Er hielt inne und blickte die Gräfin an. »Sie finden mich auf dem Wege nach dem Schlosse, um zu rapportieren. Es freut mich, Komtesse, ehe jemand etwas davon erfahren, Sie, Gnädigste, fragen zu können, ob es meine Pflicht ist?«

Sie ritt schweigend, den Blick zu Boden, eine Weile neben ihm, dann hielt sie ihr Pferd still und fragte rasch: »Haben Sie sich des Namens entsonnen, den Ihr Wohltäter Ihnen schrieb?«

» Ich habe,« entgegnete er.

»Und Sie achten nicht für Pflicht, ihn dem preußischen Befehlshaber zu entdecken?«

»Nein, Komtesse,« sagte er nach einigem Zögern.

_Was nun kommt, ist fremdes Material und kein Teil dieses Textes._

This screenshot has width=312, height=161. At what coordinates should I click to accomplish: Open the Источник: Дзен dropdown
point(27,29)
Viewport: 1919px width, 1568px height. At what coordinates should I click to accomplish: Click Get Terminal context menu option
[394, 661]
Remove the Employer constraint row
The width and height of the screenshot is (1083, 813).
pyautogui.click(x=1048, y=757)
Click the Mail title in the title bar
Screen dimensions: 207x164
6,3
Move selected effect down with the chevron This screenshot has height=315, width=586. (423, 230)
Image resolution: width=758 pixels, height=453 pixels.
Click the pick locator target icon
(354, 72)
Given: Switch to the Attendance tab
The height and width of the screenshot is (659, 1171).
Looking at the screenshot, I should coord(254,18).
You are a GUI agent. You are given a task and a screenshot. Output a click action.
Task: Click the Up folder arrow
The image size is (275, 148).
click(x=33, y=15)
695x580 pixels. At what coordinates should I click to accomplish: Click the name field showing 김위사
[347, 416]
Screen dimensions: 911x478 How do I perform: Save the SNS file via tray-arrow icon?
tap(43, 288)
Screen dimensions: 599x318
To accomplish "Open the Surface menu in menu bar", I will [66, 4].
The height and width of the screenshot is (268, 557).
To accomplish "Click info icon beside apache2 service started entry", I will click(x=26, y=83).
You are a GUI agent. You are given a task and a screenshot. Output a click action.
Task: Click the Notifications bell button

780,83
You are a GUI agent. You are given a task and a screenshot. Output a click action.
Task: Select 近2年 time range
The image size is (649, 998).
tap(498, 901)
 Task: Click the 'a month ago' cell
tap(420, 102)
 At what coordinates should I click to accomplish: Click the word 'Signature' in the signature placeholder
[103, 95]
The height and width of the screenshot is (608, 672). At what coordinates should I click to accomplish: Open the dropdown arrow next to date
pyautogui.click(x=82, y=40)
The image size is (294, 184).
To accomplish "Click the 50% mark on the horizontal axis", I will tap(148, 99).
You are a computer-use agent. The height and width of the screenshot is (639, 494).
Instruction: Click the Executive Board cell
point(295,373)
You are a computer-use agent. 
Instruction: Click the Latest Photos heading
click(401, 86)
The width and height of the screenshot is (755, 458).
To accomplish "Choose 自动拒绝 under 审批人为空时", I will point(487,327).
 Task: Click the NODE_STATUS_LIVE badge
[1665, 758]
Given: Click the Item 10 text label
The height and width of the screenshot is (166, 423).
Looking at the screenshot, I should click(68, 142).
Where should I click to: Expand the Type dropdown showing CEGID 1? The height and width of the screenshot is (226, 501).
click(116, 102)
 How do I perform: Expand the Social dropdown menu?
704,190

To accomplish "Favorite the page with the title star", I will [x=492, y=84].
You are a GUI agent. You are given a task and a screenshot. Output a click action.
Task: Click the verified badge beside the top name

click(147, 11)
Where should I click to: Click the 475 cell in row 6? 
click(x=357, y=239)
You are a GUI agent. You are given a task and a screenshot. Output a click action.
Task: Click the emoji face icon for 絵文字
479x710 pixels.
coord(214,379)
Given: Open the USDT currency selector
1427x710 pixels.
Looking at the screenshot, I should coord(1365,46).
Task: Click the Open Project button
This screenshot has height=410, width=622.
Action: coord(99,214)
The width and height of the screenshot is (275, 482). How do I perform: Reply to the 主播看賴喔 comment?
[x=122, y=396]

»Wenn Ihnen dies unnütz scheint, so versichere ich Ihnen auf mein Wort, es verlohnt sich nicht, von diesem Vorfall Redens zu machen. Der Entsprungene ist ein ganz unbedeutender Mensch und sucht nur seine Haut zu retten. Ihr König hat von ihm nichts zu fürchten.«

»Sie beruhigen mich,« entgegnete der Offizier, und das kaum begonnene Gespräch schien wieder zu Ende, während noch ein langer Weg vor ihnen lag und doch keiner das Pferd in Trab brachte, ihn schneller zurückzulegen. Die Gräfin fühlte zuerst, daß es an ihr war zu reden.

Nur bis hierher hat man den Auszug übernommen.